## How to complete this task:
Using the line with "Where should I click to: Click the Stable" as your starting point, transcribe it and each line beneath it word for word until the records run out, without pictures.
= = = = =
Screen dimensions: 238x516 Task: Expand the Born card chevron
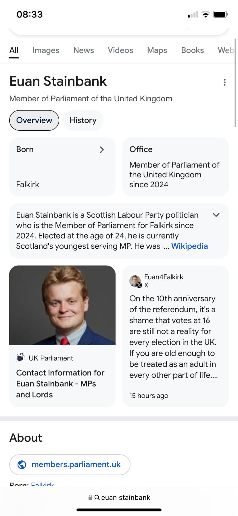[x=102, y=150]
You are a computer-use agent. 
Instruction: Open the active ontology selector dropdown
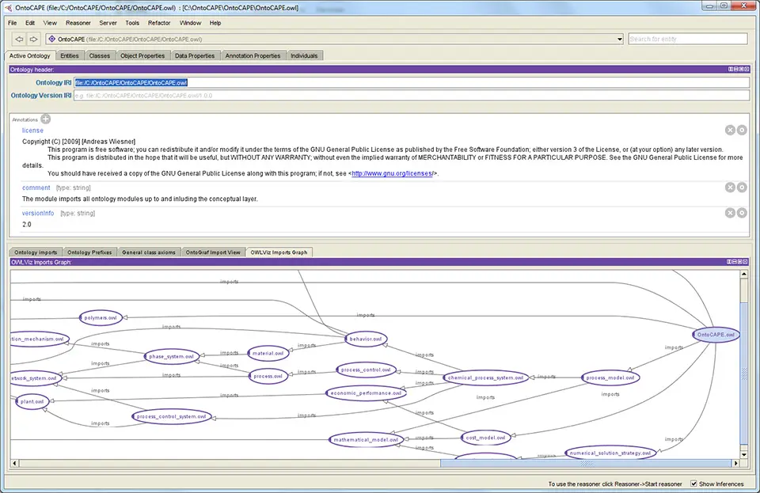[x=620, y=39]
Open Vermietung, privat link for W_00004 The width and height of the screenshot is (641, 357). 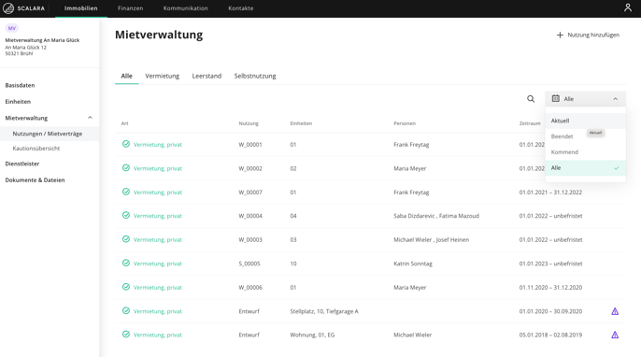(x=157, y=216)
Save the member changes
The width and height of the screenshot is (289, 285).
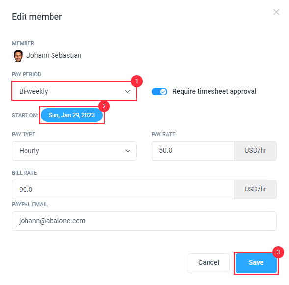(x=256, y=263)
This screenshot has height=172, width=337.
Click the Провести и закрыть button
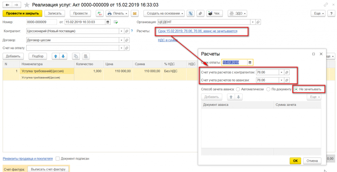[22, 13]
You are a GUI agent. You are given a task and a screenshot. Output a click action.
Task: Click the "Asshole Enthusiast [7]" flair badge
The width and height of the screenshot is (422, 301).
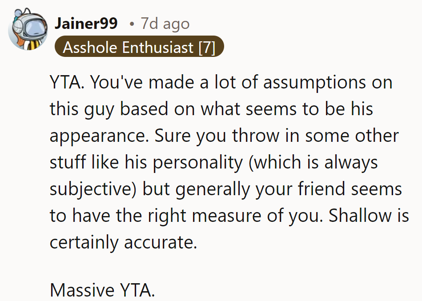[x=139, y=47]
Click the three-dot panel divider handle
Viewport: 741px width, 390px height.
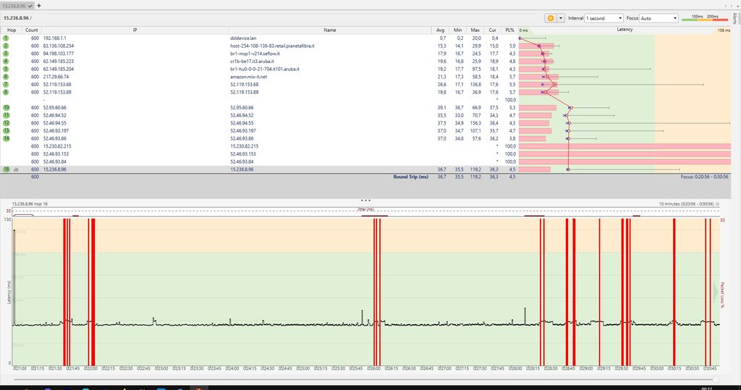365,200
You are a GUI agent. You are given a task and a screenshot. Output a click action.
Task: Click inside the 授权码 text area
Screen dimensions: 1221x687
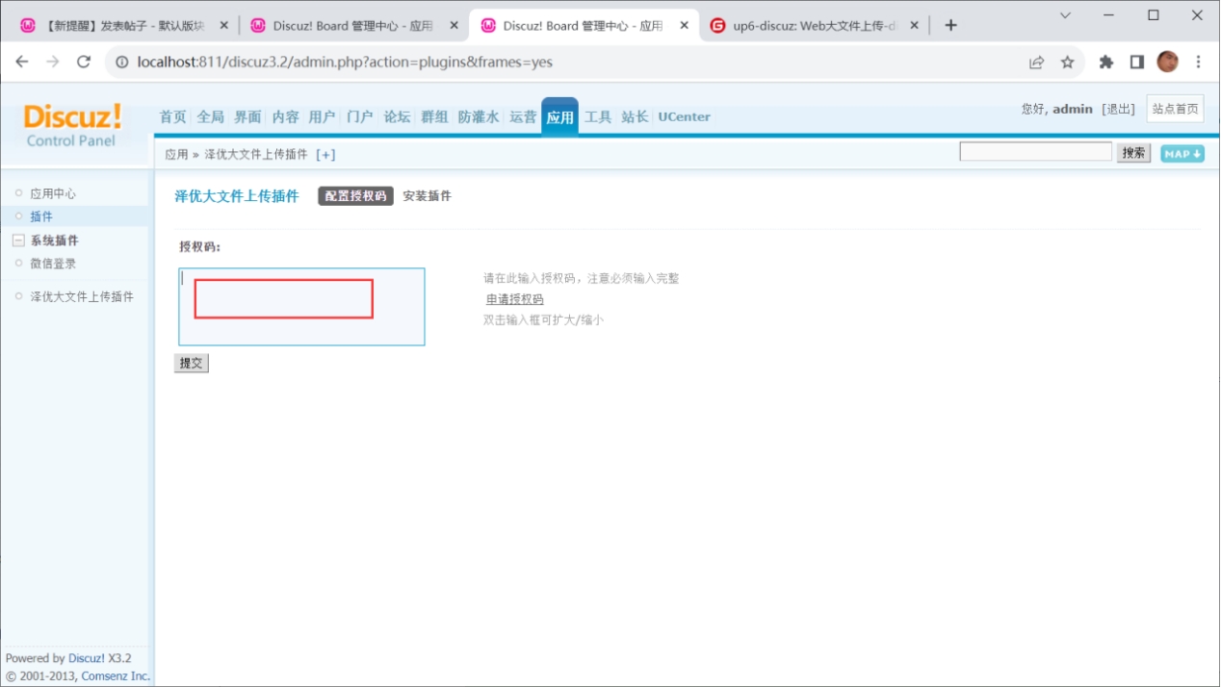[301, 307]
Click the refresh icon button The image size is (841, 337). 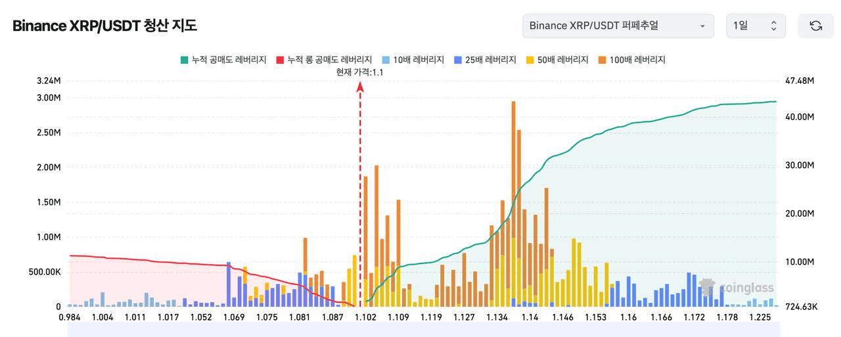[x=815, y=26]
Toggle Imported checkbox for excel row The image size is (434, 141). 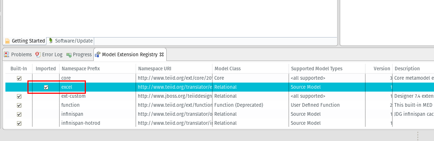pyautogui.click(x=46, y=87)
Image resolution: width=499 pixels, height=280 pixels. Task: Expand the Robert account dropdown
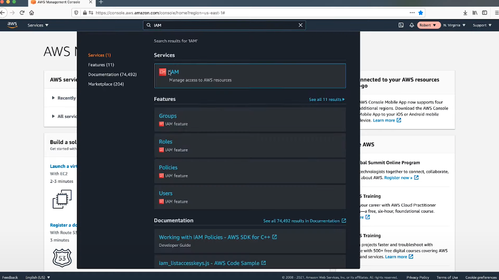(x=428, y=25)
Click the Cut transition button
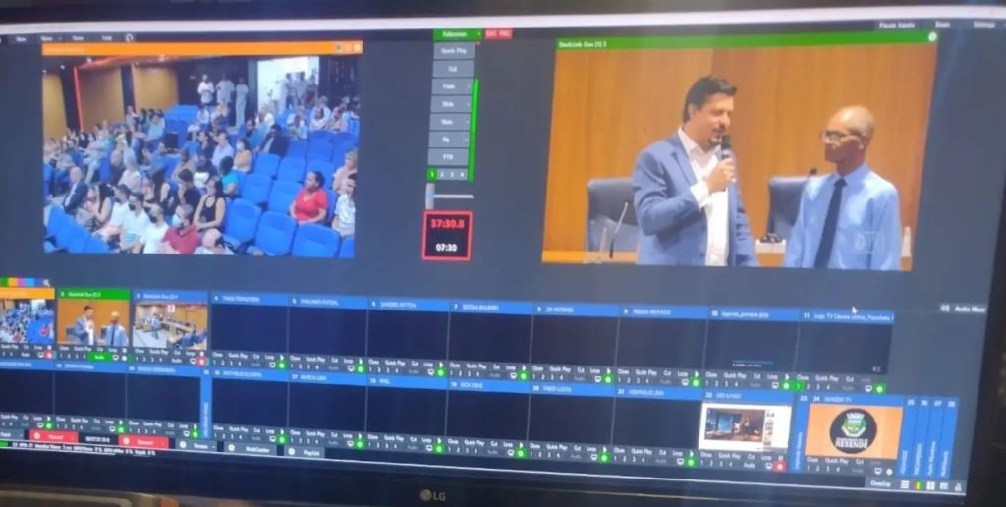Viewport: 1006px width, 507px height. pyautogui.click(x=452, y=69)
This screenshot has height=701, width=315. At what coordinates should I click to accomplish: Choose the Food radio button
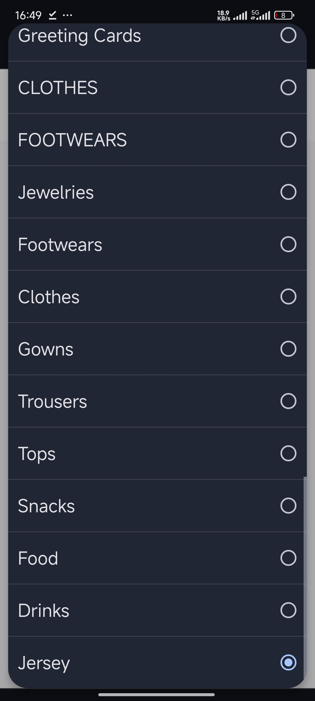pyautogui.click(x=288, y=558)
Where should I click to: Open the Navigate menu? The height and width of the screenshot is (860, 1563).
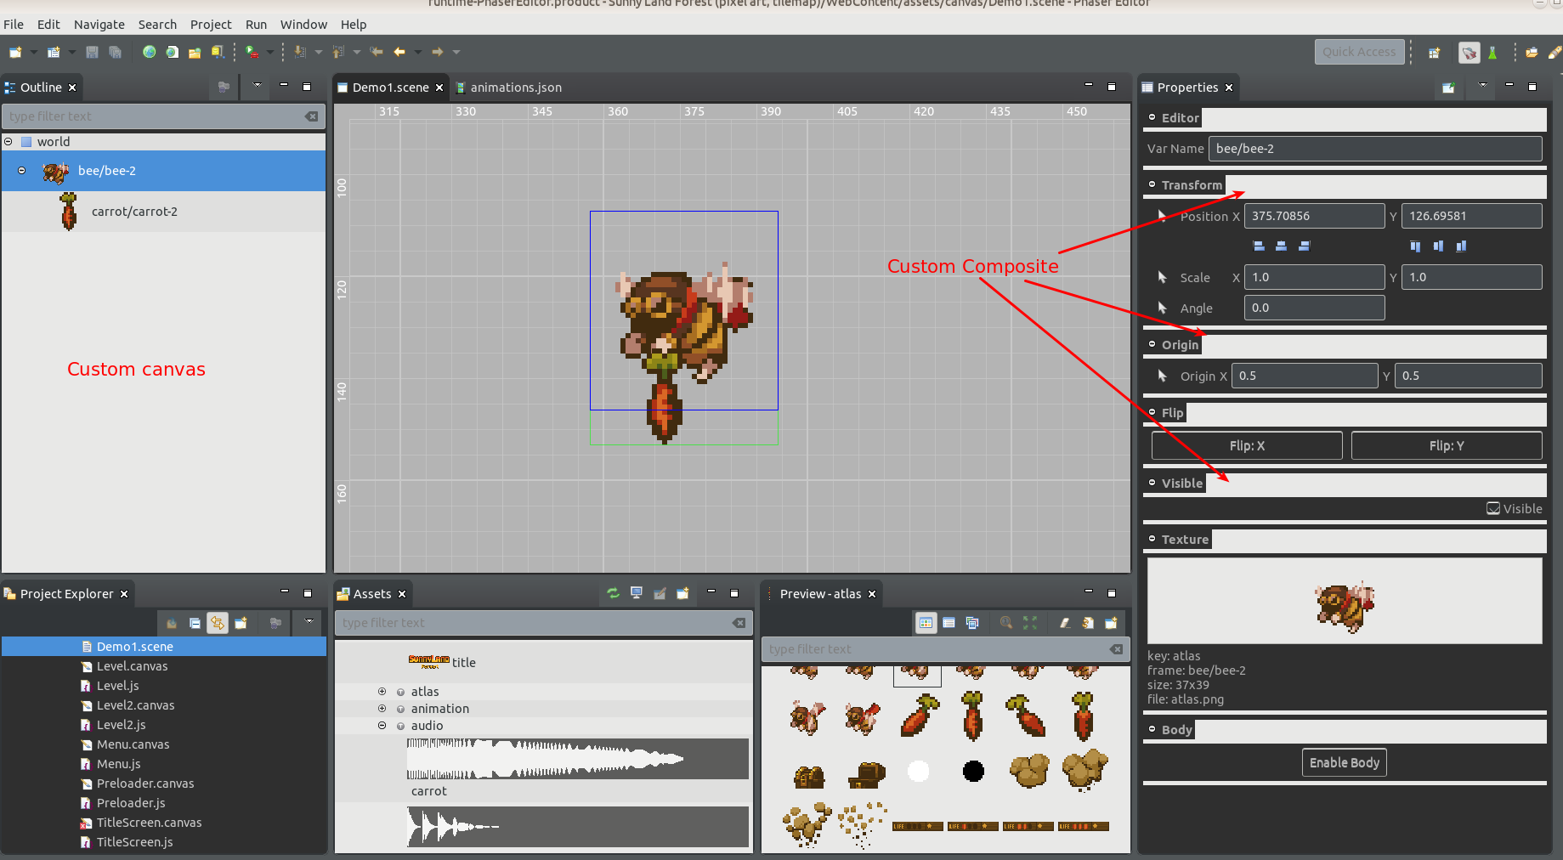[99, 25]
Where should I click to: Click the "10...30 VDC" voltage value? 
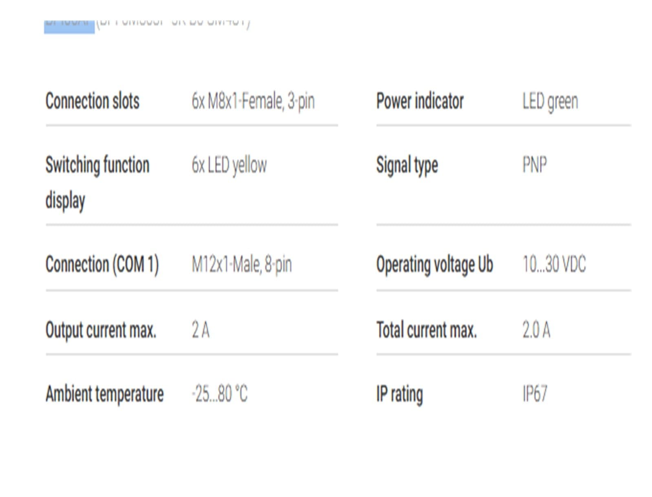[554, 264]
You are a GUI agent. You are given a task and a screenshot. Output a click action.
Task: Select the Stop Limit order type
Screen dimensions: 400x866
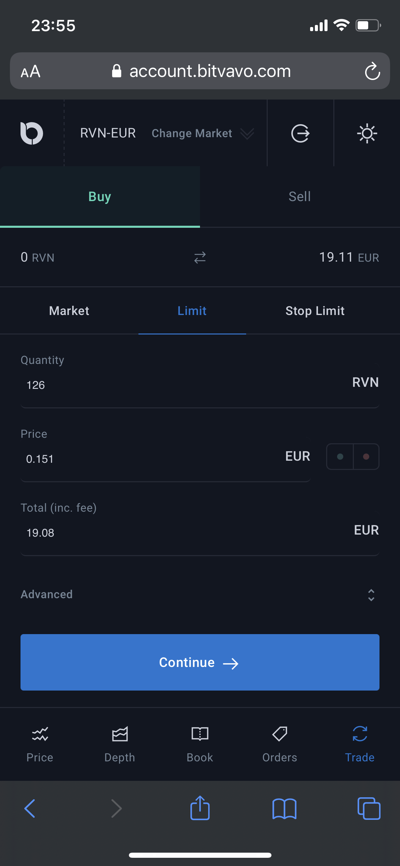pos(315,311)
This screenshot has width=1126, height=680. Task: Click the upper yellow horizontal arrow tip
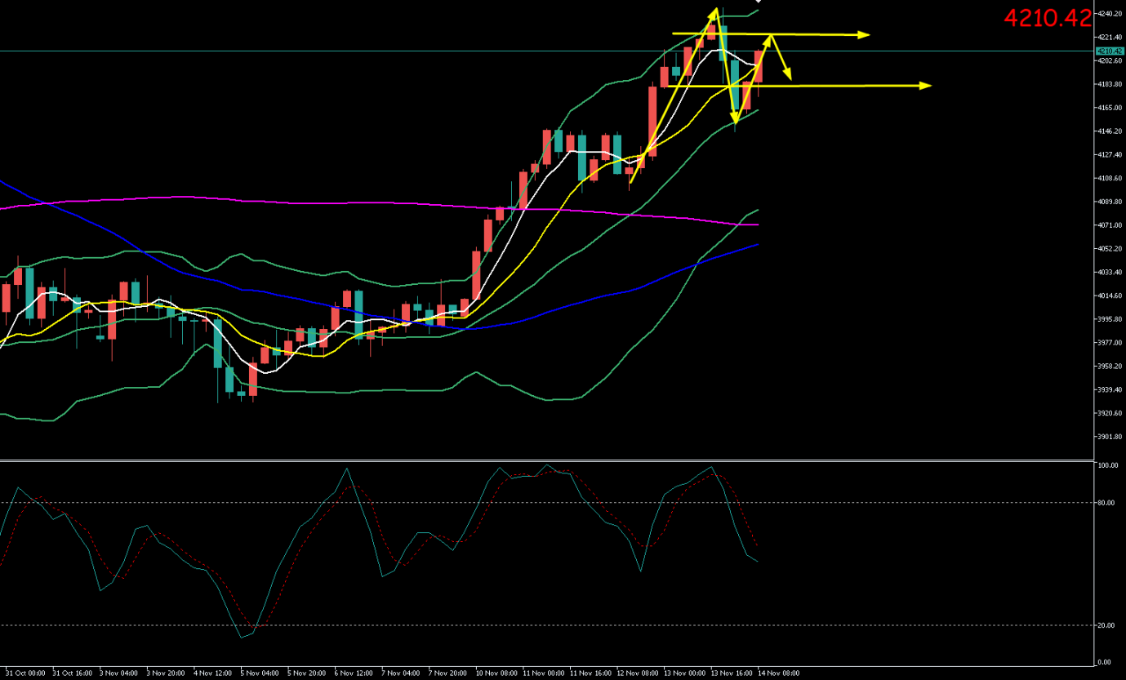pyautogui.click(x=867, y=34)
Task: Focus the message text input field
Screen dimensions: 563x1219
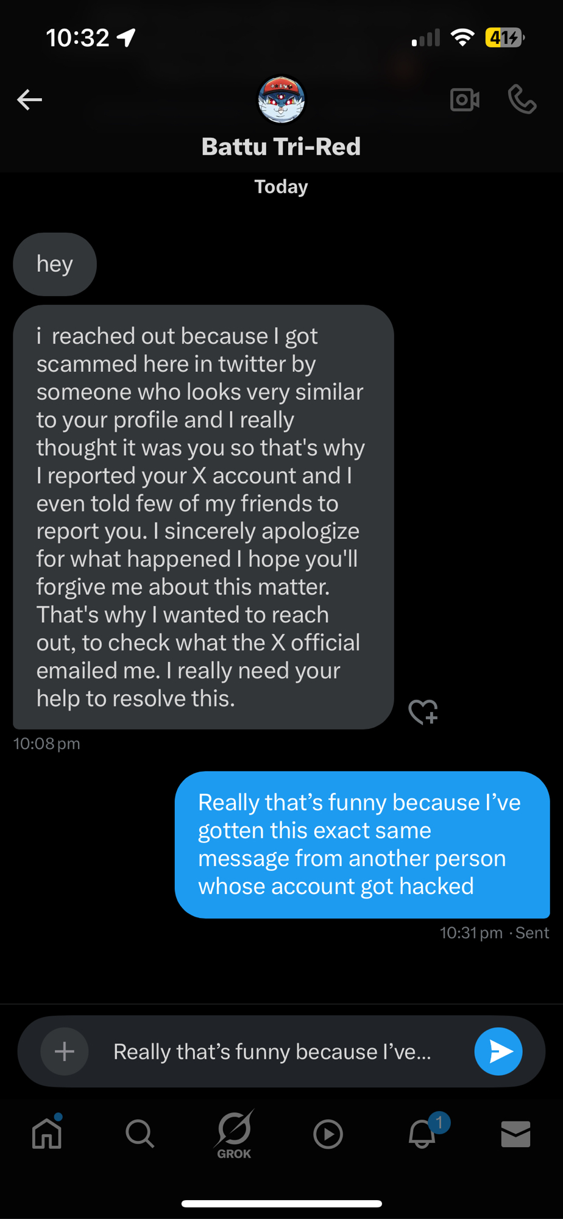Action: pyautogui.click(x=280, y=1051)
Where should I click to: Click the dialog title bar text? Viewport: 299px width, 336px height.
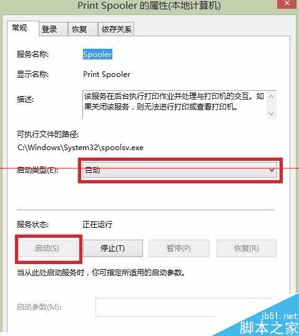point(149,5)
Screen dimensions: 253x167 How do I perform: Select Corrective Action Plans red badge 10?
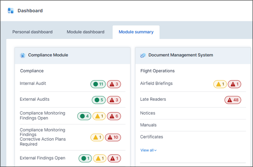[x=113, y=137]
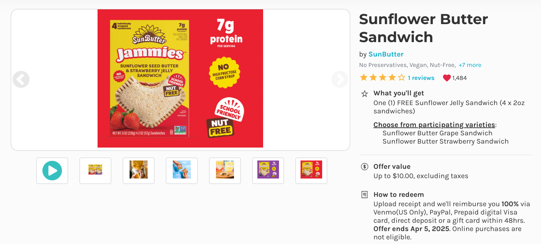Click the previous image arrow in carousel
The height and width of the screenshot is (244, 541).
click(x=21, y=80)
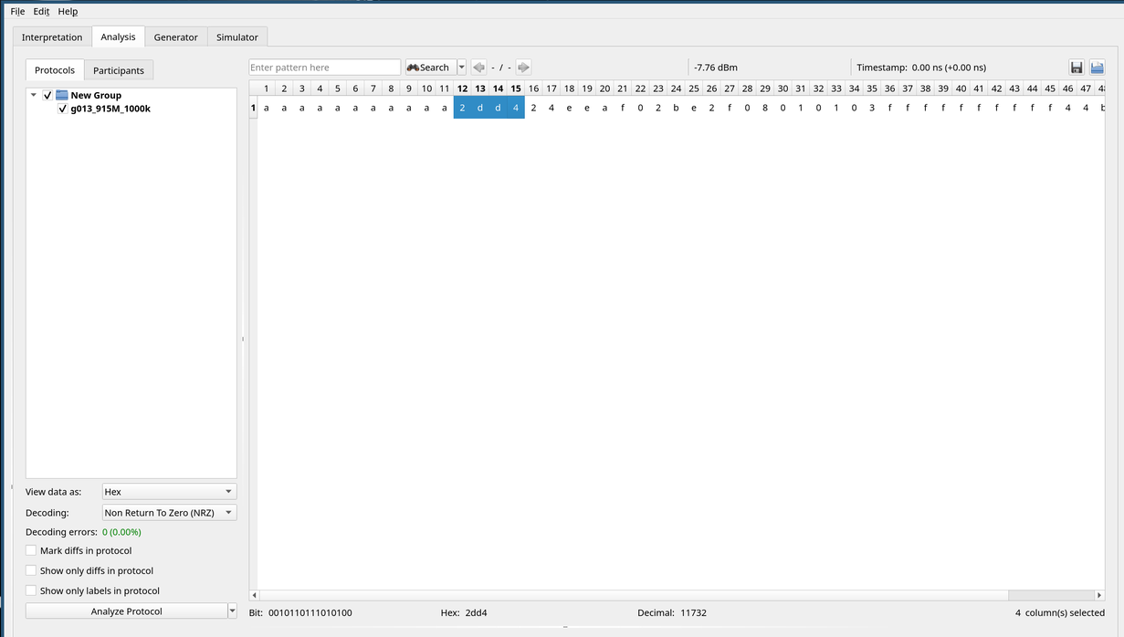Switch to the Generator tab
The width and height of the screenshot is (1124, 637).
coord(175,37)
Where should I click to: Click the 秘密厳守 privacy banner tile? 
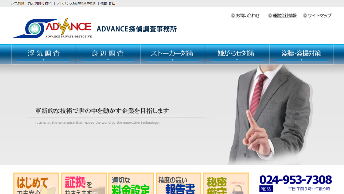[x=225, y=184]
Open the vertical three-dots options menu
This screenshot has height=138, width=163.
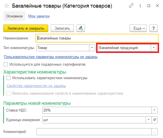(140, 6)
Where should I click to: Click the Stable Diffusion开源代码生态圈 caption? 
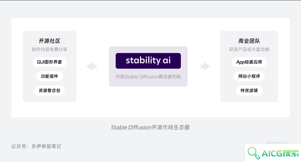point(150,128)
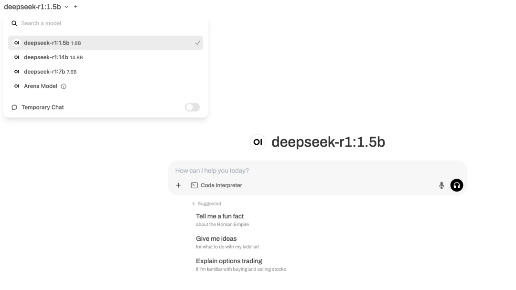Click the plus icon to add another model
This screenshot has height=290, width=516.
click(x=75, y=7)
= = = = =
## Answer for this exercise:
Where should I click to: Click the Stable Diffusion开源代码生态圈 caption? 
point(150,128)
Click the plus icon to add another model
This screenshot has height=290, width=516.
click(x=75, y=7)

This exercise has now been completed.